» Description of the task: Return the lines beginning at the one that contains "600x402 pixels." and running to the end of the records, exactly and with nothing else. Omit pictures.

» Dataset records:
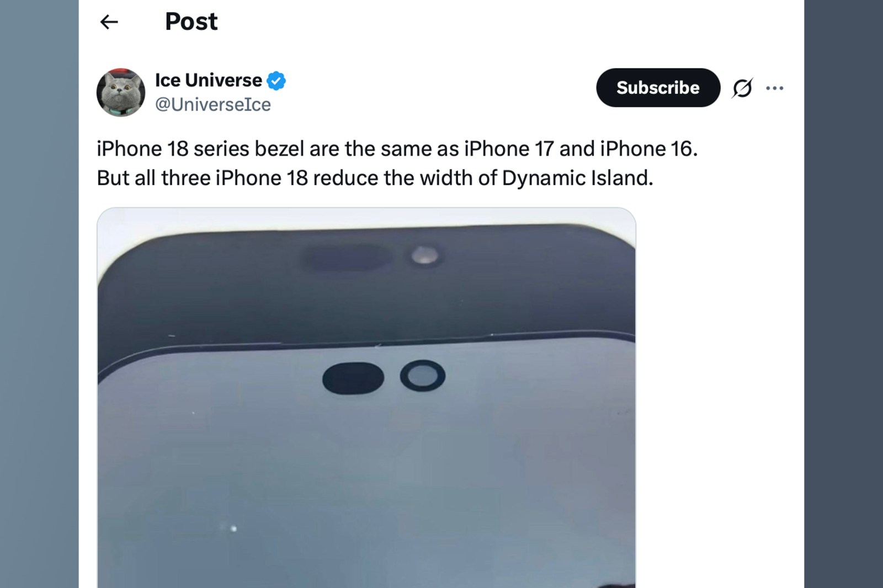
Task: Click the shiny camera lens on upper phone
Action: coord(425,255)
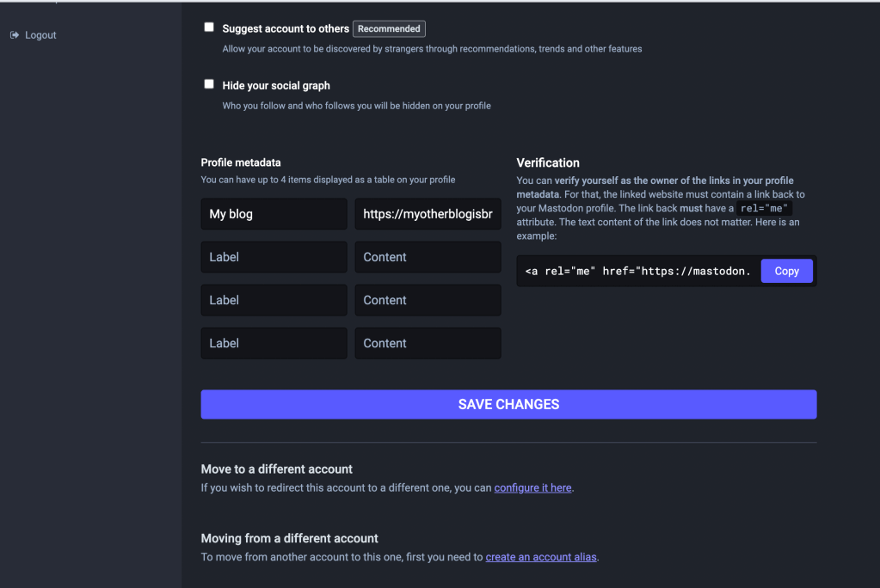The image size is (880, 588).
Task: Focus the 'My blog' label field
Action: (274, 214)
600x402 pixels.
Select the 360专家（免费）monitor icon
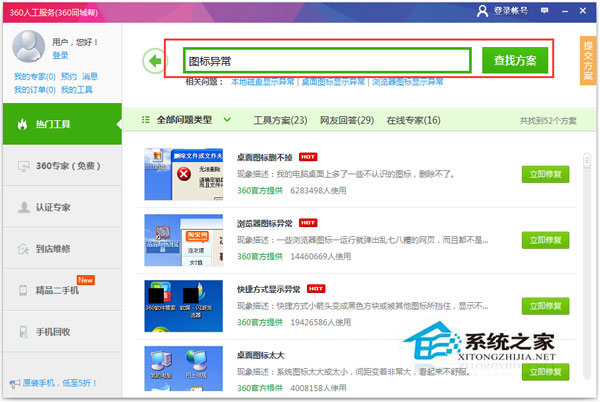click(x=24, y=166)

» Exercise result:
600x402 pixels.
Select the 360专家（免费）monitor icon
click(x=24, y=166)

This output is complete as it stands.